- Born: Uganda
- Occupations: Academic, Associate Professor of Literature and Folklore
- Known for: First Deputy Vice-Chancellor (Academic Affairs) at Makerere University

Academic background
- Alma mater: Makerere University (BA, MA), Indiana University, Bloomington (Ph.D.)

Academic work
- Institutions: Makerere University
- Notable works: A Century of Existence, Colonial Library, National Literature, and Postcolonialism, Popular Cultural Forms: A Materialist Critique of Gender Representation in the Lang'o Orature, Popular Commemorations of the Uganda Martyrs Tradition

= Ernest Okello Ogwang =

Ugandan academic & author

Ernest Okello Ogwang is a Ugandan academic and author. He served as the 1st Deputy Vice-Chancellor (Academic Affairs) at Makerere University. He is also an associate professor of literature and folklore at the same institution.

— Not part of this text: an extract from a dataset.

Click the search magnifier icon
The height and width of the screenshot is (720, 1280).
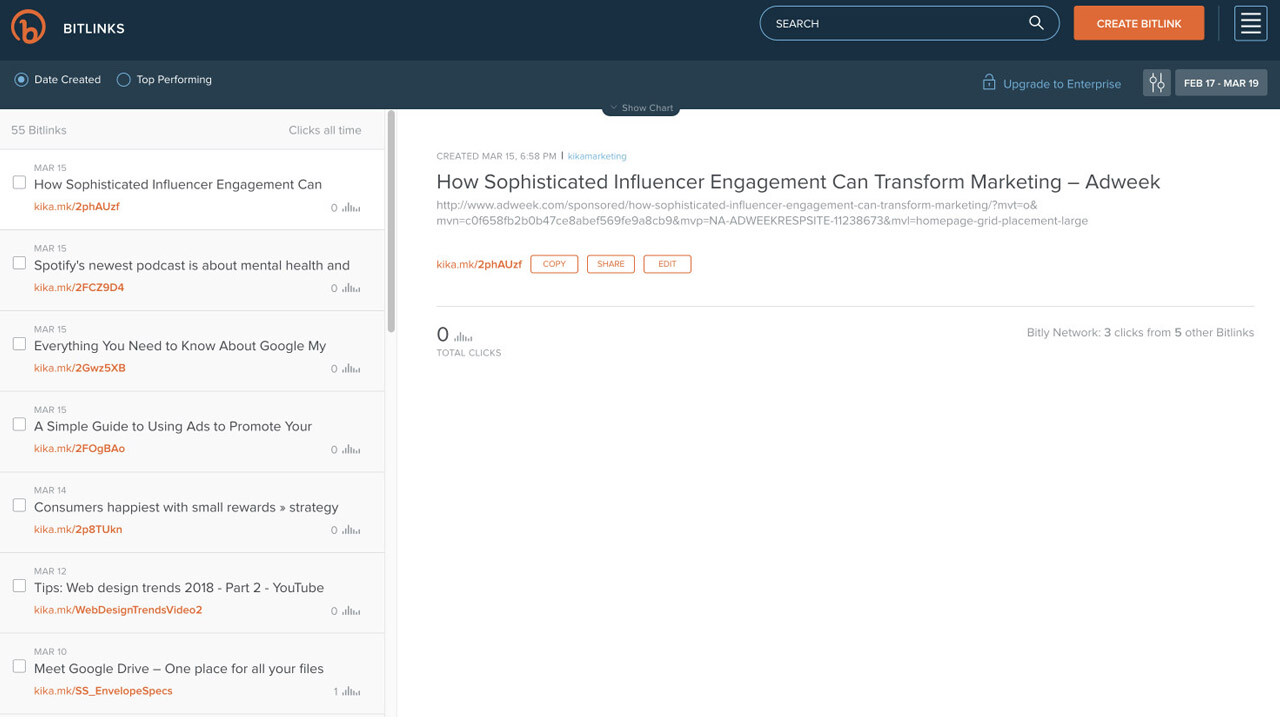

== Background and education ==
Ernest Okello Ogwang holds a Ph.D in Literature-Folklore from Indiana University, a Masters in Literature and a BA (Hons.) from Makerere Universitya university he joined in 1983.

== Career ==
Dr. Okello has authored a number of peer-reviewed books, working papers, edited journals, and scholarly articles. His areas of specialization for research and teaching include African Literature, Folklore and Literature, Oral Literature, Folklore (Genres and Artifacts, Methods, Intellectual History, Performance), Ethnographic Field Research, and Literary Theory and Criticism.

He has also lectured various courses at Makerere University in African Literature, Oral Literature, Literature and Folklore like fieldwork course, Caribbean Literature, Ritual and Literature, Comparative Epic Poetry, Postcolonial Literature and Criticism.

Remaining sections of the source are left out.